Merthyr Tydfil is currently defending a number of knotweed claims in the County Court, which it says is placing a strain on its limited financial resources.

Iain Wightwick, a barrister at Unity Street Chambers who is representing the council in the case (led by Michel Kallipetis KC), said the local authority will argue that people making relatively low-value claims against public authorities should be required to exhaust any internal complaints process before they engage in litigation, including following any relevant Pre-Action Protocol".

He added that although the case is a knotweed claim, the principle is the same for all claims against publicly funded organisations.

Andrews J described the issue at hand as: "[Concerning] whether a claimant who unreasonably refuses to engage in ADR in breach of the requirements of the Practice Direction (Pre-Action Conduct and Protocols) can be precluded from bringing or advancing a claim in court."

She noted that the court will need to consider whether, and if so, to what extent, the decision in Halsey v Milton Keynes General NHS Trust [2004] EWCA Civ 576 is affected by the Pre-Action Conduct and Protocols, particularly paragraph 15, which came into force in 2015.

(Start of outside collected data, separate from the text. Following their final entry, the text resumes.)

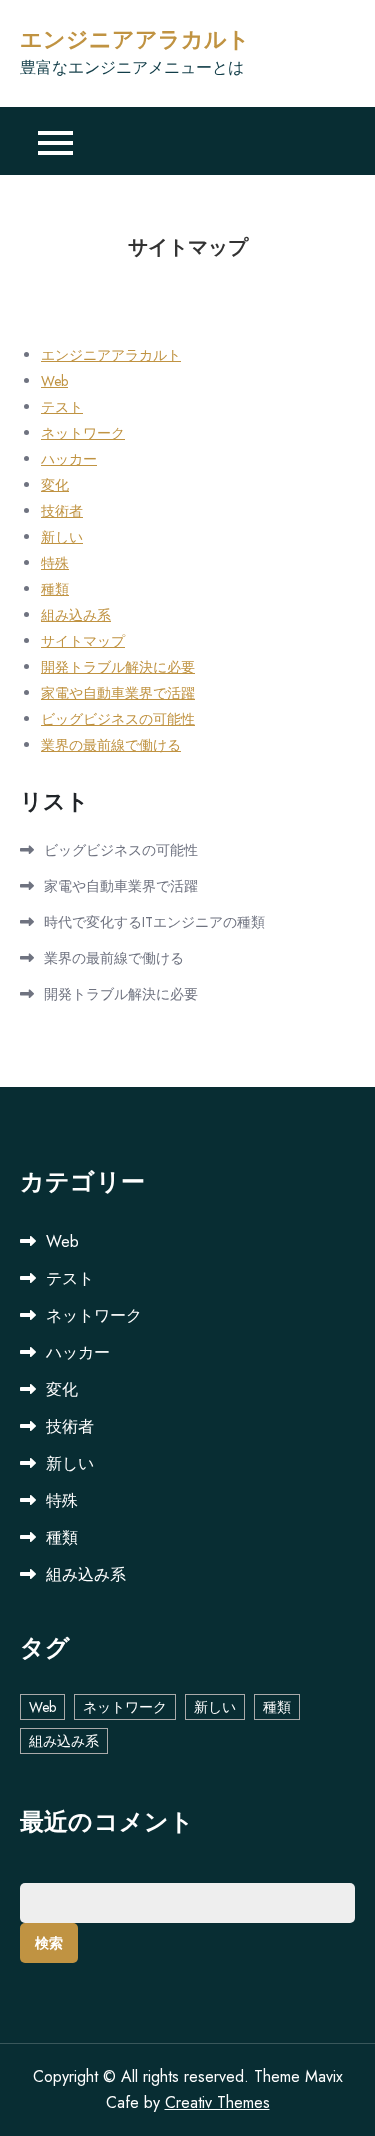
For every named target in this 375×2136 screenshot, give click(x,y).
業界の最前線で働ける (111, 745)
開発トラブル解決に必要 (118, 667)
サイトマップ (83, 641)
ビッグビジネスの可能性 (118, 719)
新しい (62, 537)
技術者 (62, 511)
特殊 (55, 563)
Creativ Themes (217, 2102)
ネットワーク (83, 433)
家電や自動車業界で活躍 (118, 693)
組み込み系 (76, 615)
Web (54, 381)
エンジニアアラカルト (135, 40)
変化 (55, 485)
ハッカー (69, 459)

The Court of Appeal concluded in Halsey v Milton Keynes General NHS Trust that "if the parties (or at least one of them) remain intransigently opposed to ADR, then it would be wrong for the court to compel them to embrace it".

Paragraph 15 of the 'Practice direction – pre-action conduct and protocols' states:

Where there has been non-compliance with a pre-action protocol or this Practice Direction, the court may order that

  1. the parties are relieved of the obligation to comply or further comply with the pre-action protocol or this Practice Direction;the proceedings are stayed while particular steps are taken to comply with the pre-action protocol or this Practice Direction;
  2. sanctions are to be applied.

As part of her decision to accept the transfer up of the appeal, Andrews J said the stay on the other proceedings the council is handling should remain in place, pending the resolution of the appeal, rather than that there should be an expedited hearing of the appeal. This is, in part, to allow organisations to make submissions.

The appeal follows the dismissal of an application by the claimant for permission to appeal the decision of the County Court at Bristol in Hockett v Bristol City Council.

Describing the housing disrepair claim, in which Bristol Council instructed him, Wightwick said: "[The] court held that pre-action disclosure applications should be dismissed if the claimant hasn't tried using a subject access request and has rejected cost-free ADR through the complaints process."

The judge rejected the idea that claimants could ignore paragraph 4 of the Pre-action Protocol on Housing Disrepair (as it then was), which concerns ADR, and proceed with litigation instead, Wightwick noted.